--- Passage for review ---

Occupy Wall Street protesters walk 200 miles, eat at Co-op

A traveling contingent of Occupy Wall Street protesters came through the campus yesterday as part of their two-week odyssey from New York City to Washington, D.C., stopping at the Maryland Food Co-Op to eat and spend time speaking with students from this university.

The 25 “Occupy the Highway” marchers were cobbled together from various protests on the 200-plus mile trek from Zuccotti Park, the now-famous square in Manhattan’s Financial District that played host to the genesis of the grassroots anti-corporatism movement that has now spread across the country. Two students joined the group at the Co-op and continued on with them.

“I find it really amazing that they would take the energy — it’s a logistical nightmare to walk over 230 miles,” said sophomore geography major Jordan Tessler, a member of Occupy UMD. “Especially in the middle of November, it’s just really inspiring.”

--- Saved entries ---
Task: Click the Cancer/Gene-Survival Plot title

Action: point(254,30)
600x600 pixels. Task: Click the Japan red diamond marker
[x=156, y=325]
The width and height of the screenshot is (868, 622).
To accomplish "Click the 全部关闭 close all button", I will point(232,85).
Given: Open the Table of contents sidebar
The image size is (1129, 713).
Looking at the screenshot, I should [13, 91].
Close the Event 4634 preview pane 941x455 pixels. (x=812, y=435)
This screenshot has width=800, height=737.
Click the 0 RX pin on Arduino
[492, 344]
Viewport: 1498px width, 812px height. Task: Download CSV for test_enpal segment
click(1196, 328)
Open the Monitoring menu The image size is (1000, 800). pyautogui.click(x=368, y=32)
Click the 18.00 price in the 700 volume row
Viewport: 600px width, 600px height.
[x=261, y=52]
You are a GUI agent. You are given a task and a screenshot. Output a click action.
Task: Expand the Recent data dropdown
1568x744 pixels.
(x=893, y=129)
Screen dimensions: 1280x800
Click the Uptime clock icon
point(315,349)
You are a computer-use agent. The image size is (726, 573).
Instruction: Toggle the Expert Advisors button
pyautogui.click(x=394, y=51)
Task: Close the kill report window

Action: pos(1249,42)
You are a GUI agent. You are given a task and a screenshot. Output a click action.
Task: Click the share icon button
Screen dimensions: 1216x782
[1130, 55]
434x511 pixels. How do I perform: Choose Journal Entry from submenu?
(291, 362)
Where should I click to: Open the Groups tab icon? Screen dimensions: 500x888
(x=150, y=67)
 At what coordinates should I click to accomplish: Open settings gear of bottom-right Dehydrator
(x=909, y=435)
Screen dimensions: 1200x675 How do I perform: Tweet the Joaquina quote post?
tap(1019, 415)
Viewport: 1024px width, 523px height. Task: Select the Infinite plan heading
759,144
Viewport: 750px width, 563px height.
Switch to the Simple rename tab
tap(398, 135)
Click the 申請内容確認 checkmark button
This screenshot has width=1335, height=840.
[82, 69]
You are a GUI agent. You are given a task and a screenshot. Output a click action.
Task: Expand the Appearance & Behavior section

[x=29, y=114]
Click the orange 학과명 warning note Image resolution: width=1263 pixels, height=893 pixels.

--- Your tasks ---
1. List every named place that appears in the article on the Occupy Wall Street march.
2. Continue the article on the Occupy Wall Street marchers from its last sentence.

--- Exercise results ---
1.
New York City
Washington, D.C.
Maryland Food Co-Op
Zuccotti Park
Manhattan's Financial District

2.
While several marchers had come from New York, there were protesters from all along the route — Delaware, northern Maryland and, now, College Park. And their beliefs were as varied as their hometowns: Marcher Cologino Rivera, for example, said “[the] initial goal was to protest the supercommittee in Congress, and the Bush tax cuts for the top one percent,” but has since become a “protest in solidarity … Occupy Wall Street is really protesting the whole system.”

Several others said the point wasn’t to protest at all, but simply work toward a sustainable society. New Yorker Melvin Hicks had a more general notion of the movement:

“I was losing faith in hope and humanity in America,” Hicks said. “This march showed me that people have a heart and want change. This right here shows me that there’s still hope for this country.”